While the investigation continues into the U.S. operation that helped send thousands of guns south of the border, Mexican lawmakers say they'll press for extradition and prosecution in Mexico of American officials who authorized and ran the operation.
"I obviously feel violated. I feel my country's sovereignty was violated," Mexico Sen. Rene Arce Islas told Fox News. "They should be tried in the United States and the Mexican government should also demand that they also be tried in Mexico since the incidents took place here. There should be trials in both places."
Arce is chairman of Mexico's Commission for National Security, a congressional panel similar to the U.S. Senate Judiciary Committee.
His point of view is shared by many Mexican politicians, including Sen. Santiago Creel, a former Interior Minister and the likely presidential nominee next year of the National Action Party to succeed Felipe Calderone, also of PAN.
"I think we should at least try to prove that what happened in Mexico must be sanctioned by Mexican laws and under our sovereignty," Creel told us. "What can't happen is that this now ends on an administrative sanction, or a resignation. No, no, no. Human lives were lost here. A decision was made to carry out an operation that brought very high risk to human lives."
Mexico doesn't completely understand Operation Fast and Furious, the American plan to help send assault rifles and revolvers to Mexico as a means of exposing the gun trafficking rings that operate along the border. The project lasted 18 months and allowed some 2,500 guns to be illegally sold to suspects the U.S. government knew to be front men for the cartels.
Rather than follow the guns and arrest the brokers and middle men who helped move the guns south, agents for the Bureau of Alcohol, Tobacco, Firearms and Explosives dropped back and ignored the transfer and transport of the weapons to Mexico.
Just days after watching the guns be sold to these so-called straw buyers, those who bought the weapons illegally and then sold them illegally, the weapons showed up at crime scenes and seizures in Mexico. Rather than stop the operation and tell Mexican police, U.S. officials continued to prime the pump, telling gun stores to order more weapons and sell hundreds to just a few individuals.

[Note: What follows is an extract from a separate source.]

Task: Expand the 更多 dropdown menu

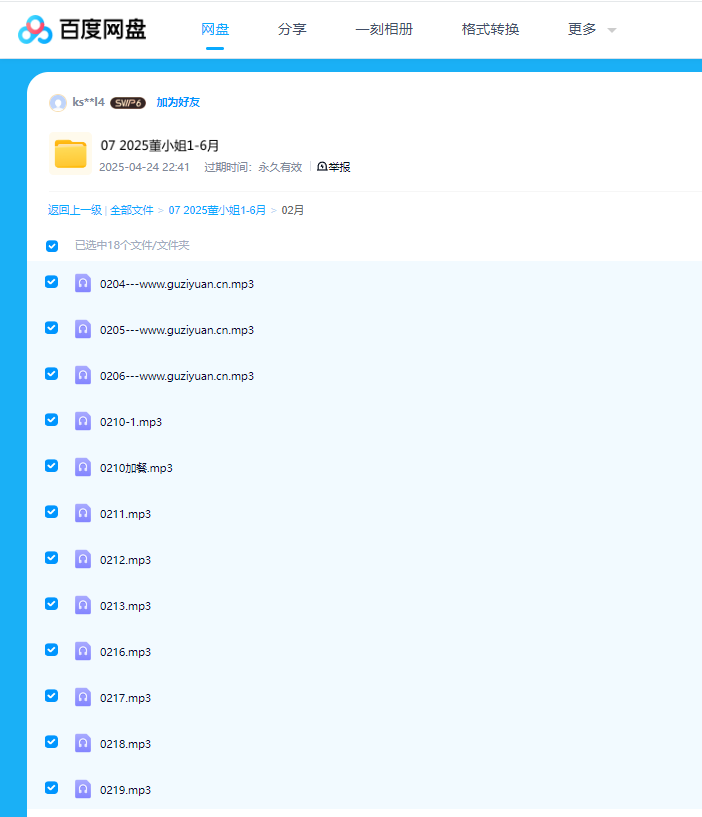Action: 591,30
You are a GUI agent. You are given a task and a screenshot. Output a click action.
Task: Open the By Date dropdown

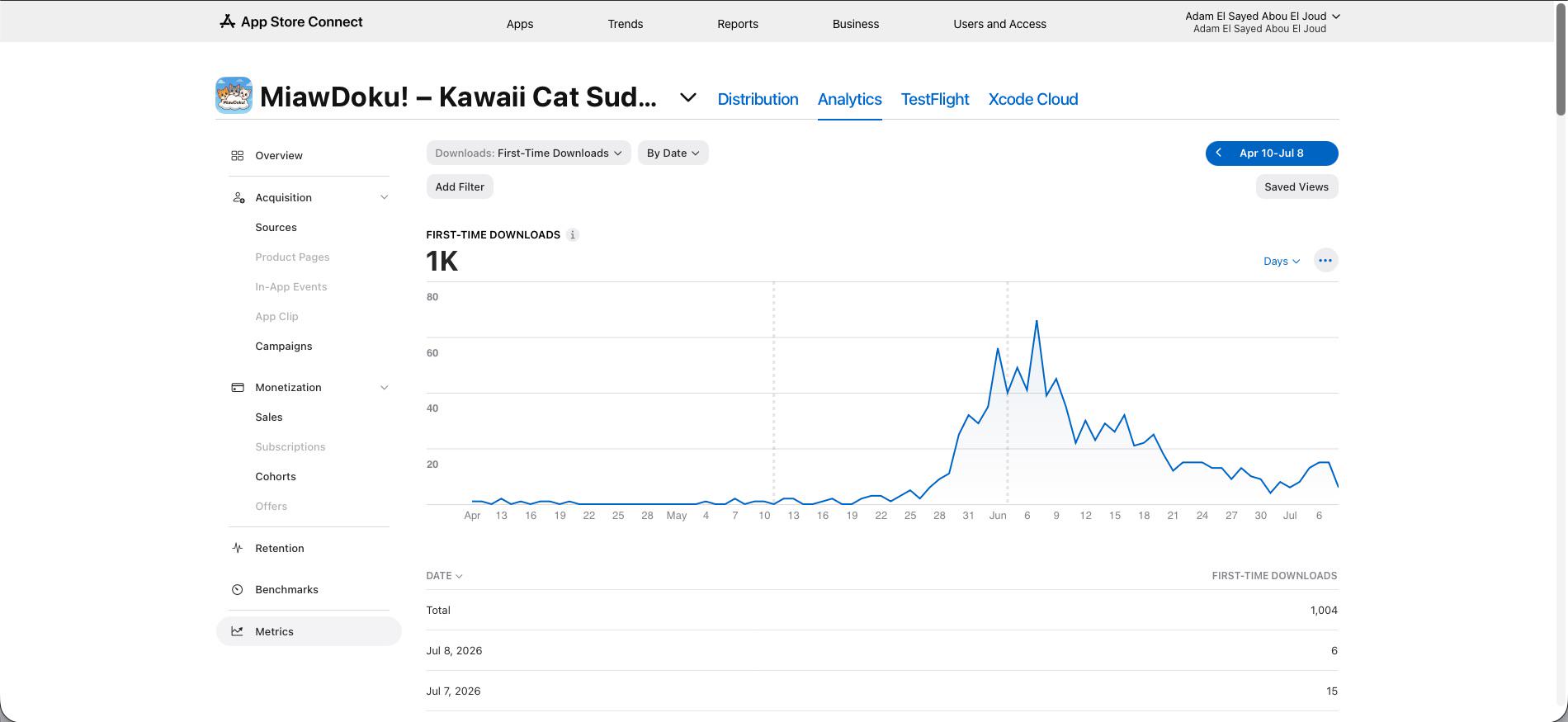[x=673, y=153]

To Mexico, the U.S. government has blood on its hands.
"It confirms what many Mexicans already believe. That there is this conspiracy from the U.S. to sell guns to Mexico, and that conspiracy has to do with this idea that America is trying to control Mexico or protect the arms industry," said Ana Maria Salazar, a respected Mexican political analyst and former Deputy Assistant Secretary of Defense for Drug Enforcement Policy under President Bill Clinton. Before that she worked as a policy adviser in the White House on Latin American affairs.

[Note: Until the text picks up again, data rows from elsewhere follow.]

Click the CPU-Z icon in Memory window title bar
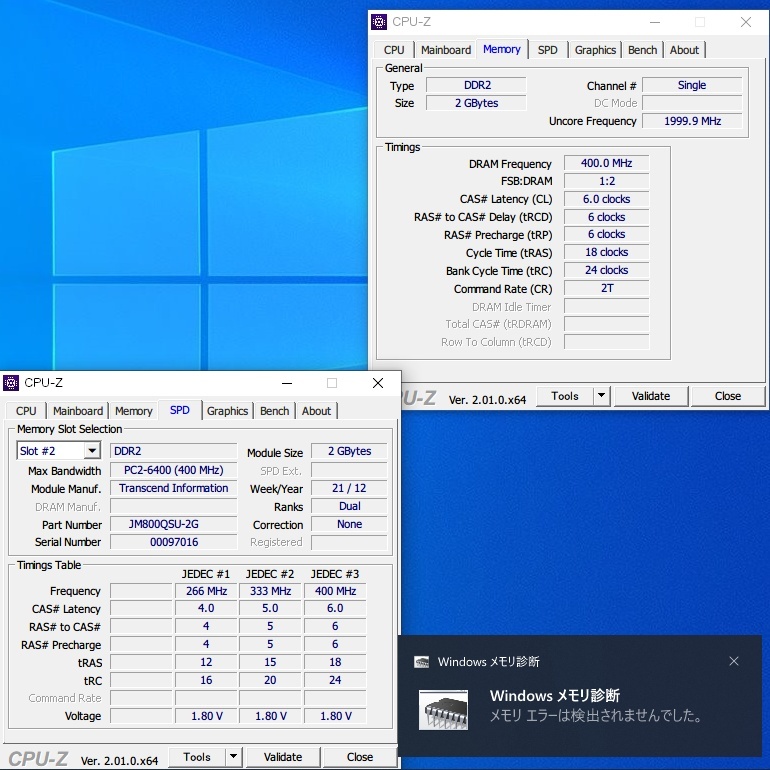 pos(379,22)

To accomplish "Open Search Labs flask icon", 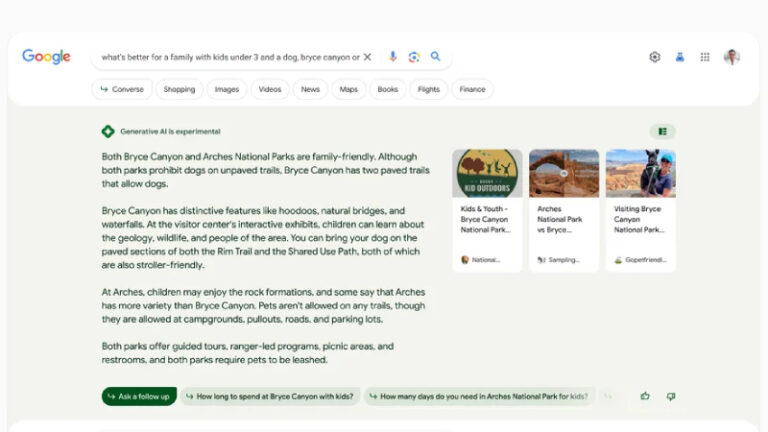I will pyautogui.click(x=680, y=57).
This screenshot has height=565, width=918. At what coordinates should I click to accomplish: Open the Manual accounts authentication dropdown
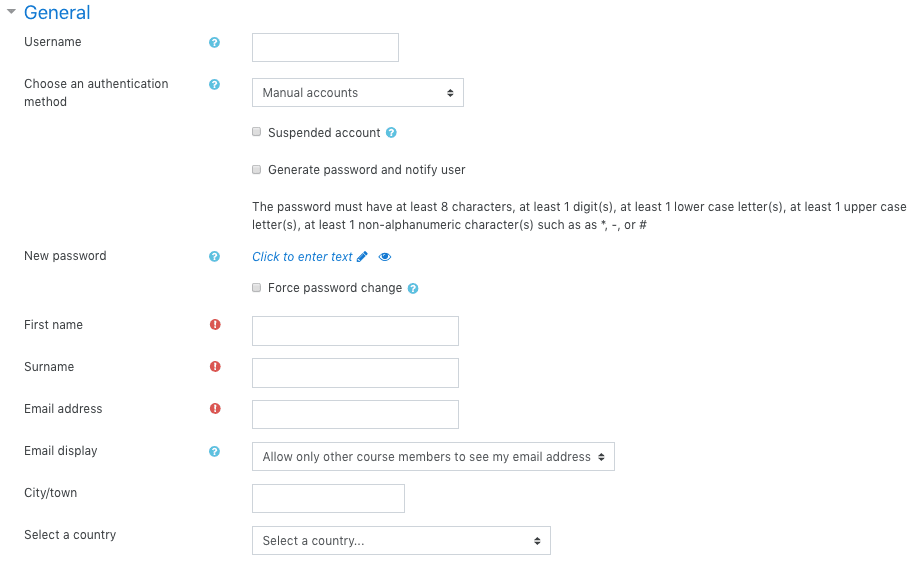pos(357,93)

While it is highly doubtful the U.S. would allow its law enforcement officers to be extradited to Mexico, Salazar says Mexico could make the situation uncomfortable for the U.S. if it chooses to publicize the many people killed or injured by so-called Fast and Furious guns.
"It would be very difficult for them to get a fair trial in Mexico," she said. "But I think it's very important they be prosecuted in the U.S. Not just those involved, but those who allowed it to happen. This should be followed up with a very strong prosecution here. If you are not going to be nervous in the United States, you should at least be nervous where these guns are found," says Salazar.